>>>
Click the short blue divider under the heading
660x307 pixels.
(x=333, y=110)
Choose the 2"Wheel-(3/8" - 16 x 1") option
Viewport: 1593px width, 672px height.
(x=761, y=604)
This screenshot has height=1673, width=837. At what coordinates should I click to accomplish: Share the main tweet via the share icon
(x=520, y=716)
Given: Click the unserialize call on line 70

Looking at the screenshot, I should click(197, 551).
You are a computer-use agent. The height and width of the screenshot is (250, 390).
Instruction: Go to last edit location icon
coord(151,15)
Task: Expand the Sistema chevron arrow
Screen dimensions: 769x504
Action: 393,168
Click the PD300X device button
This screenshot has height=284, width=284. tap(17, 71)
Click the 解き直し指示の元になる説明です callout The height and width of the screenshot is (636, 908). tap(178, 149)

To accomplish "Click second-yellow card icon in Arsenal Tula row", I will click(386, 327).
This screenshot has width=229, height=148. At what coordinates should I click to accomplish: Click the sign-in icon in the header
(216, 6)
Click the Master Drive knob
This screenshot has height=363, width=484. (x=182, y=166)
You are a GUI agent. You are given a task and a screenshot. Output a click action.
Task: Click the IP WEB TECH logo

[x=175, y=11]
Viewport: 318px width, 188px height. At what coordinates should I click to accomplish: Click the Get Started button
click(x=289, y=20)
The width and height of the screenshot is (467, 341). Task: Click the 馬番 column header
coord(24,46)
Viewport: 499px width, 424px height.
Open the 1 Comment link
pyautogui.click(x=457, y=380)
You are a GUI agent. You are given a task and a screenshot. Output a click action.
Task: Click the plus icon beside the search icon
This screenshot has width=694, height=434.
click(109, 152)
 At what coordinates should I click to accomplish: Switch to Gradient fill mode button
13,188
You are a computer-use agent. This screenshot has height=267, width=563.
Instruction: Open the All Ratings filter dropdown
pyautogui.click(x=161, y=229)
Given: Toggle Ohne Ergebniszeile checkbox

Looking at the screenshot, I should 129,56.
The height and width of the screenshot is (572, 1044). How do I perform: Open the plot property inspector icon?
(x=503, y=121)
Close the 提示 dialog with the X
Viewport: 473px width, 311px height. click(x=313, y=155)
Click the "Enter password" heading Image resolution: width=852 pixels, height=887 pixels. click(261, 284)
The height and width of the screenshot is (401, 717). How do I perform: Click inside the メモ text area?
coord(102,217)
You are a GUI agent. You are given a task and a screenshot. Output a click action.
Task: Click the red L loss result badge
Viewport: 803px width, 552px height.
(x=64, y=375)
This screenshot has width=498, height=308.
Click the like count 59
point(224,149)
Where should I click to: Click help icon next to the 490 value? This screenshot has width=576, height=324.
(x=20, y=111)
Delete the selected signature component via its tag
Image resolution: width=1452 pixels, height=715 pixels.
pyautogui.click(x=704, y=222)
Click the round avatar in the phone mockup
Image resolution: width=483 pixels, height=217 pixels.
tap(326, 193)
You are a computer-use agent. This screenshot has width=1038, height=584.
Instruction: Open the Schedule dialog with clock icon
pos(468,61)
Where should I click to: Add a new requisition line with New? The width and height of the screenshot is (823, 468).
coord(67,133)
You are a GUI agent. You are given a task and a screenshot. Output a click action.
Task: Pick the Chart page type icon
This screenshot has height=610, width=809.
<<<
**WHAT YOU NEED TO DO**: List each line of the entries that holds the string "heading".

**REPLY**:
Click the short blue divider under the heading
Click the "Enter password" heading Image resolution: width=852 pixels, height=887 pixels. click(261, 284)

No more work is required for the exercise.